L’Assemblée mondiale de la Santé a franchi une étape importante en décidant la mise en place d’un processus conjoint dirigé par les États membres, sous l’égide de l’Organisation mondiale de la Santé (Oms), en vue de réformer l’architecture de la santé mondiale.
Cette initiative marque le lancement d’une réflexion structurée visant à adapter le système sanitaire international aux réalités contemporaines. L’objectif principal est de proposer des options et recommandations pour une transformation en profondeur de la gouvernance mondiale de la santé, afin de la rendre plus efficace, plus cohérente et mieux adaptée aux besoins des populations.
Les États Membres reconnaissent que l’architecture actuelle a permis des avancées majeures au cours des dernières décennies, notamment dans la lutte contre les maladies et la mise en place de normes sanitaires internationales. Toutefois, ils estiment qu’elle montre aujourd’hui des limites face aux évolutions rapides du monde.
Parmi les principaux facteurs ayant motivé cette réforme figurent la montée en puissance des technologies numériques et de l’intelligence artificielle, la transformation des risques sanitaires mondiaux, l’évolution de la charge des maladies, ainsi que la baisse progressive des financements alloués à la santé. À cela s’ajoute la multiplication des acteurs du secteur, qui entraîne parfois une fragmentation des actions et un manque de coordination.
Les États membres insistent également sur la nécessité de renforcer la souveraineté sanitaire des pays et de mieux intégrer les capacités régionales dans le système global, tout en préservant le rôle central de coordination de l’Oms. Le processus adopté se veut inclusif. Il associera non seulement les États, mais aussi les partenaires du système des Nations Unies, les initiatives mondiales de santé, ainsi que la société civile et les jeunes.

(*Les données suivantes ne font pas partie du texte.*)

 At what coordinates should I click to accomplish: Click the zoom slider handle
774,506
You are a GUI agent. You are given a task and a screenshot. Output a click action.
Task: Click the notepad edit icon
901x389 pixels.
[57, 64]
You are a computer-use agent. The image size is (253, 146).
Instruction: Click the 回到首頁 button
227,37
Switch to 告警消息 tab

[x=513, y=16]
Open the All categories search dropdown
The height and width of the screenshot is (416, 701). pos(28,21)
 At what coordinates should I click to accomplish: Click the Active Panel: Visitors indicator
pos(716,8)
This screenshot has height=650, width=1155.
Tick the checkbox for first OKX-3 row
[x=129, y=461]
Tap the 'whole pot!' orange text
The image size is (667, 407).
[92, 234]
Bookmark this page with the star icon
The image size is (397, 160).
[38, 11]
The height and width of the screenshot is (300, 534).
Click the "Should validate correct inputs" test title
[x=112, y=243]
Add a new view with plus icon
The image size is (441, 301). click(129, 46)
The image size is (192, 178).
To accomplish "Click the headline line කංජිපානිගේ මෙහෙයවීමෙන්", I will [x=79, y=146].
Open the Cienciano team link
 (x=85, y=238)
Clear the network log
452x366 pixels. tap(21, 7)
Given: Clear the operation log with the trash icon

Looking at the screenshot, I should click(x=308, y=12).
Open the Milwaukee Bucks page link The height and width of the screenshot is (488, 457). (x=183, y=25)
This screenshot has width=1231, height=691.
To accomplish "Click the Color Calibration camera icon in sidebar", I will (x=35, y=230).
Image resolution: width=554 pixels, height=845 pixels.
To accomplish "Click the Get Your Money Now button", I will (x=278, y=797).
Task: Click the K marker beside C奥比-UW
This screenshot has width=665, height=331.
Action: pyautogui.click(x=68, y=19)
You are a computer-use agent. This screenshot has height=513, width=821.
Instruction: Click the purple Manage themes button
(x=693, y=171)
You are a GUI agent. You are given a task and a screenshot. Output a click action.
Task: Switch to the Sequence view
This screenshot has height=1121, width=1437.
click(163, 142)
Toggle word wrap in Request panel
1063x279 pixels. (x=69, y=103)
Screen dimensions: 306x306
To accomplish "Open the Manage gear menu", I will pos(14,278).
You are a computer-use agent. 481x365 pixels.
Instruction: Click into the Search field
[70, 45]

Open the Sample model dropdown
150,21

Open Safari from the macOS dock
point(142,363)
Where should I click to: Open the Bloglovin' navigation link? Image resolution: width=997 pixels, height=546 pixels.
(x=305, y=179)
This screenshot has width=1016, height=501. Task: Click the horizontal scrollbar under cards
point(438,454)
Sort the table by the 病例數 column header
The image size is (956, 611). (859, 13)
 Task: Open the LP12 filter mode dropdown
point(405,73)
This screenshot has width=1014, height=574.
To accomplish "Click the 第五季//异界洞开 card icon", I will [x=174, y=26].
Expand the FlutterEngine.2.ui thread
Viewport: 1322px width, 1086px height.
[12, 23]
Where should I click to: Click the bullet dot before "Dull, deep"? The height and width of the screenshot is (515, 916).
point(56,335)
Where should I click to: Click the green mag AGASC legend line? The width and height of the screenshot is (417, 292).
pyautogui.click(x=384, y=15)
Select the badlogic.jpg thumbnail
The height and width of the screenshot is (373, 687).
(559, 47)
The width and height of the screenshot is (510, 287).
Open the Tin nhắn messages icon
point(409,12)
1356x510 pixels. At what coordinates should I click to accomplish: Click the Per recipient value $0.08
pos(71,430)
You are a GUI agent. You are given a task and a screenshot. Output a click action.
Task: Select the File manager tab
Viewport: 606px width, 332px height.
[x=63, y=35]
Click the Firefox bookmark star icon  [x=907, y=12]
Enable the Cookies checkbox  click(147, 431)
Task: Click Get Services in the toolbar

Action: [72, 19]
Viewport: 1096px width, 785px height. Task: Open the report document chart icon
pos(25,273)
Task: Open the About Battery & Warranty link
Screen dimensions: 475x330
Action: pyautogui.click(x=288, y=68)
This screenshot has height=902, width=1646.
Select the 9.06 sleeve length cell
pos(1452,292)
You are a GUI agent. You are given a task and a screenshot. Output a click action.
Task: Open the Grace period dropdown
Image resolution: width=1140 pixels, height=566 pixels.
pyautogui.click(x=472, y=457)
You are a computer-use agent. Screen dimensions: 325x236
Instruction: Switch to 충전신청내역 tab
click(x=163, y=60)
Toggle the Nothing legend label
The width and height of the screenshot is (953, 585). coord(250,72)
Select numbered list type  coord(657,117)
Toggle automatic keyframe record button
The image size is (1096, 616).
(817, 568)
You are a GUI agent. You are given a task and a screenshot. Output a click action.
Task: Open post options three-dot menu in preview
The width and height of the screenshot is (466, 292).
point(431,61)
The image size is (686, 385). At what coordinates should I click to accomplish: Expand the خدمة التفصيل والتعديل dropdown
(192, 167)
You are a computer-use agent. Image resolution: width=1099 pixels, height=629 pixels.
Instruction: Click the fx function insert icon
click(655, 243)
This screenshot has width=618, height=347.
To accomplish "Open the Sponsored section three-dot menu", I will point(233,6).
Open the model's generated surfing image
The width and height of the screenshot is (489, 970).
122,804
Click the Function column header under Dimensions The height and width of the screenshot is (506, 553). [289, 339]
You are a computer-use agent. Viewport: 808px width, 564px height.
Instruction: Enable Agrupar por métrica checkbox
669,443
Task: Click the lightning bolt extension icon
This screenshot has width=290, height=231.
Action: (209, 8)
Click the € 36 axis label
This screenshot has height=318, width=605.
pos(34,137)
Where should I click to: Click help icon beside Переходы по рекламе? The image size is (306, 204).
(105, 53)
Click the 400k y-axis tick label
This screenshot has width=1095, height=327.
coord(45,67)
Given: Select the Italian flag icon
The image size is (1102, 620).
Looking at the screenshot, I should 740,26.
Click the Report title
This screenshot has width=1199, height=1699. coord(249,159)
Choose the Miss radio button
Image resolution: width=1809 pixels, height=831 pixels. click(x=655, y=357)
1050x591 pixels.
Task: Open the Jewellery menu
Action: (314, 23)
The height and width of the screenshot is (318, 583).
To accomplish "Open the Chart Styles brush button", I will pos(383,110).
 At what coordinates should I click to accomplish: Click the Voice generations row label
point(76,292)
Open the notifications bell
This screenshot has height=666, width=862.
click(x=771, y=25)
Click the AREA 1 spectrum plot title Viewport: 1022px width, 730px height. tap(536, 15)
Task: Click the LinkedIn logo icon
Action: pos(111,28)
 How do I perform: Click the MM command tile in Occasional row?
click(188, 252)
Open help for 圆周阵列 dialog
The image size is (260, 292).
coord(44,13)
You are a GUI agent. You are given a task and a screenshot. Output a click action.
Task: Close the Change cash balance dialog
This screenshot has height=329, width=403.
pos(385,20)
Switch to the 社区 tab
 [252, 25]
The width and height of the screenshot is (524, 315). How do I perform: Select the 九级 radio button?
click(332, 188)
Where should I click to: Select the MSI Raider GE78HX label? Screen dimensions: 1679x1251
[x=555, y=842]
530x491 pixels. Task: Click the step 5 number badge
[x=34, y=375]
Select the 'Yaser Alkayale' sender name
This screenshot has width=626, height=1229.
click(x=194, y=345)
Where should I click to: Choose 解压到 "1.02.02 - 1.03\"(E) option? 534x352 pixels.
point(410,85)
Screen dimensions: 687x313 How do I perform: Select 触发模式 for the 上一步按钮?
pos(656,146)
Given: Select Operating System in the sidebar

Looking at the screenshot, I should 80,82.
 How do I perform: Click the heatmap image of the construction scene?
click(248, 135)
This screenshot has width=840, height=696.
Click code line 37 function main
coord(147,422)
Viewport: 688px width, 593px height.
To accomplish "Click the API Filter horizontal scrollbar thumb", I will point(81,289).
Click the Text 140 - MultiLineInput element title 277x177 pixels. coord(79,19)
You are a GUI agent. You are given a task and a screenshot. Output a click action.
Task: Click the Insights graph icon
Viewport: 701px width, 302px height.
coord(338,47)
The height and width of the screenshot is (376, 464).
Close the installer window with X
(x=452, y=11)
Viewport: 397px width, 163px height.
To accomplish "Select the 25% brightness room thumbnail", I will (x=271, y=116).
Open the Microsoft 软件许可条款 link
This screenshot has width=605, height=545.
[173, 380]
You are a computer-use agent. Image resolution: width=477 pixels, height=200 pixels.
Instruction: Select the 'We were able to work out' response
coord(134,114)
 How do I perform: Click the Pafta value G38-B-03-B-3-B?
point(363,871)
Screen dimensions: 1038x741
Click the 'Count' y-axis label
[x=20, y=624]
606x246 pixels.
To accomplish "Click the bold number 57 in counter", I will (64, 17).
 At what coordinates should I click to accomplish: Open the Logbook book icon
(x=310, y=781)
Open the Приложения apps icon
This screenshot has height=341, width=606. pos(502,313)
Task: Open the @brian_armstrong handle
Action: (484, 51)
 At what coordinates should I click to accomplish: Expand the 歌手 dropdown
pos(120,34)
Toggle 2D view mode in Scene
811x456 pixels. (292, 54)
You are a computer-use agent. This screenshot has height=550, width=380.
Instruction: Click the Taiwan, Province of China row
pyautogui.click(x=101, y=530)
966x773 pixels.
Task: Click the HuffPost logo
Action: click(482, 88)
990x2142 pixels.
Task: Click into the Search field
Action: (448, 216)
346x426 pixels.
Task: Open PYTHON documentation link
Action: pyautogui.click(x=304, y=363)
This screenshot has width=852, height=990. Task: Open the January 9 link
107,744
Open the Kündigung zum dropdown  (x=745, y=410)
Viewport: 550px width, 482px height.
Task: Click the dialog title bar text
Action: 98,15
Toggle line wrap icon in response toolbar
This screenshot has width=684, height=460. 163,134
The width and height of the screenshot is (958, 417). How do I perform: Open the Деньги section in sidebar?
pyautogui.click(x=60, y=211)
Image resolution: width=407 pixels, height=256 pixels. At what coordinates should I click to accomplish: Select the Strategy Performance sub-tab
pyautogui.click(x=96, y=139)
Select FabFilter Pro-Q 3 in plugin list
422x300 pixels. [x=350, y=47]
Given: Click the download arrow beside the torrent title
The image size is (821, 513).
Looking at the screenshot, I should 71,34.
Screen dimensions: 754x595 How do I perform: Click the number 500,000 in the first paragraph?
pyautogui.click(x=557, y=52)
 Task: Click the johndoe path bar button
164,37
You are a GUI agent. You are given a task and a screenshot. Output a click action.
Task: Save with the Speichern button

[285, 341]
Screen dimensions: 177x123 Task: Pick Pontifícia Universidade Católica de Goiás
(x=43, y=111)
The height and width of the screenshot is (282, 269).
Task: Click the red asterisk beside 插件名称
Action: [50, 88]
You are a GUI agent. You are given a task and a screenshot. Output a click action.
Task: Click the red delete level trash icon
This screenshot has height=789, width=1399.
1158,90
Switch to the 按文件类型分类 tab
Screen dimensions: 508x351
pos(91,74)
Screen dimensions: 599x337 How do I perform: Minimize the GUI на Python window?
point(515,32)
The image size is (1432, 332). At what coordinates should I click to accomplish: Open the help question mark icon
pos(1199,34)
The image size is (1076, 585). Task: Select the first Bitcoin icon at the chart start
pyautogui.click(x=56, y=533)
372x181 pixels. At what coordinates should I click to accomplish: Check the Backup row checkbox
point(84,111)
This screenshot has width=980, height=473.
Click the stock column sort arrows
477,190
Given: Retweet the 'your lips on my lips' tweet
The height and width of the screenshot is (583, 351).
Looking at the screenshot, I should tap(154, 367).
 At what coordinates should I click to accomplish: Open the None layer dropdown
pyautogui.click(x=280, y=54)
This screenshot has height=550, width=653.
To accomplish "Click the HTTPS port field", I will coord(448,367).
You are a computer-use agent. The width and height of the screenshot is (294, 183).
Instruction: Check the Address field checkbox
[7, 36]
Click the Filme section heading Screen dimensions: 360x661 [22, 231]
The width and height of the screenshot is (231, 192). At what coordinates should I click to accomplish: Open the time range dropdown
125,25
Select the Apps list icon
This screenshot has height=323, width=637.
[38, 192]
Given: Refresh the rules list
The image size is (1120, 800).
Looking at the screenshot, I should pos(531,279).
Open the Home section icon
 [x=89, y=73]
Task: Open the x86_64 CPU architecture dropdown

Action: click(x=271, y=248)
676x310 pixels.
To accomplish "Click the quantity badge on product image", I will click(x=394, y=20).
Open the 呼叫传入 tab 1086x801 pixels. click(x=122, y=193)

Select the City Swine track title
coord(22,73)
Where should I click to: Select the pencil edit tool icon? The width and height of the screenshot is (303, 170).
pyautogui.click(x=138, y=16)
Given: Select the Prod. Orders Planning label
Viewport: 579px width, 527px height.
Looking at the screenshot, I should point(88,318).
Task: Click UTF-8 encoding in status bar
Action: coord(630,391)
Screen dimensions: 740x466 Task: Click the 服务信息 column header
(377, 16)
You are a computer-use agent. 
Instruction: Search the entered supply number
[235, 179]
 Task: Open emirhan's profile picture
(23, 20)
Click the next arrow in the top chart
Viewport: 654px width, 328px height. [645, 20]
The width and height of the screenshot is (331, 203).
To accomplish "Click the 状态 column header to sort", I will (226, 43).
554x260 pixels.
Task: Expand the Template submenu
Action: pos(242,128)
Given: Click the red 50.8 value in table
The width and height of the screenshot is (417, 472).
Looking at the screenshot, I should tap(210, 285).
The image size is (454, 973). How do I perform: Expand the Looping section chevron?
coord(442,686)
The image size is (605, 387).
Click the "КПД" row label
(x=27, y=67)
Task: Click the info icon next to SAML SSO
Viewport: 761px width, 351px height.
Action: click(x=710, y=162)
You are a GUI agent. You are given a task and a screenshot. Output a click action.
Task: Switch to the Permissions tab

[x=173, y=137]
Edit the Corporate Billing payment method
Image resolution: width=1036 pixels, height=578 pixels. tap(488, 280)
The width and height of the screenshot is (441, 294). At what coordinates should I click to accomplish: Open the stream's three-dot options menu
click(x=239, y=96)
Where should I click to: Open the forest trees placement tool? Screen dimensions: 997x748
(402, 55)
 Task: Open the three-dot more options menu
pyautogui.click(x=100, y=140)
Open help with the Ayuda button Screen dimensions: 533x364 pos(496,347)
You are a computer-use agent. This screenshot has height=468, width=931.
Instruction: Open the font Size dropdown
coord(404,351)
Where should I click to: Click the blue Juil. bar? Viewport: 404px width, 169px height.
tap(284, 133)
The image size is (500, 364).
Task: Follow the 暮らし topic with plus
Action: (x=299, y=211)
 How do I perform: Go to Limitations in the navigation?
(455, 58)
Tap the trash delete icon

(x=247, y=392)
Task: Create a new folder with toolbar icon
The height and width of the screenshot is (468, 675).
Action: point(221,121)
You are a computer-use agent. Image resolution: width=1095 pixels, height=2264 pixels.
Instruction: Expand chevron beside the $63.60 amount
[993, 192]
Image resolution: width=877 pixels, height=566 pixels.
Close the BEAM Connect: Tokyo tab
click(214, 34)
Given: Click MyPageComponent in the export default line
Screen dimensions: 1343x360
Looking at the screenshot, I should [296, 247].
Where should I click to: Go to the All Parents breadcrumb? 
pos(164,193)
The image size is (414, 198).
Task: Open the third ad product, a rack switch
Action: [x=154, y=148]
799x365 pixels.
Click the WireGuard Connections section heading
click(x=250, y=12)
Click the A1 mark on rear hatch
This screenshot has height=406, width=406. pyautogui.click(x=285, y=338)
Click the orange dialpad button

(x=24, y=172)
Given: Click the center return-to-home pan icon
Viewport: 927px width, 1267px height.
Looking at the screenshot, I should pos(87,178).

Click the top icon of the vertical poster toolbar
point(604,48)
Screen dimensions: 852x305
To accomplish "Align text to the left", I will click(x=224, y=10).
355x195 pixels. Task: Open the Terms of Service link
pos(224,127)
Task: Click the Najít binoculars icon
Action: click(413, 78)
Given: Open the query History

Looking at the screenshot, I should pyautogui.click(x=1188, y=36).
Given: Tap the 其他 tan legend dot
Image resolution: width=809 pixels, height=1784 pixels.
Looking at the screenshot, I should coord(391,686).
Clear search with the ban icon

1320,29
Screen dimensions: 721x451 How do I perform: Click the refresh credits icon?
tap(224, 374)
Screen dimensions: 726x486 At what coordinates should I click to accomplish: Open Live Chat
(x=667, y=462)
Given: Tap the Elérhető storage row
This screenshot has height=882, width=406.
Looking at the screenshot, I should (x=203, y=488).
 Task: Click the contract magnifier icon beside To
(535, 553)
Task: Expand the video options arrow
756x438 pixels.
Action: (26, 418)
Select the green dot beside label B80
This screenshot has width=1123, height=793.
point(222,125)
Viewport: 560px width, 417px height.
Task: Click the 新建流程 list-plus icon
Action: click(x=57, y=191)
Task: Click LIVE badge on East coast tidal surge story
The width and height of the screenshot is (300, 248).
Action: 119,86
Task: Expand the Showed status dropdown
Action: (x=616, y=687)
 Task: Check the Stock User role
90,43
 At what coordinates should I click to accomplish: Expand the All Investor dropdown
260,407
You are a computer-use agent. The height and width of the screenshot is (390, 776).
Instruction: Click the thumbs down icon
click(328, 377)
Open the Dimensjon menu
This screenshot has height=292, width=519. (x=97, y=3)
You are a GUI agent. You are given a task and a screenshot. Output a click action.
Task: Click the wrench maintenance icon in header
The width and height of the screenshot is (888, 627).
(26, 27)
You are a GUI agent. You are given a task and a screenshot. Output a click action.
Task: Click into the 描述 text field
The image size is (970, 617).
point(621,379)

À l’issue de ce travail, le Directeur général de l’Oms devra soumettre un rapport final présentant des scénarios et recommandations pour transformer en profondeur l’architecture mondiale de la santé. Cette décision ouvre ainsi la voie à une possible redéfinition des mécanismes de coopération sanitaire internationale, dans un contexte mondial de plus en plus complexe et interconnecté.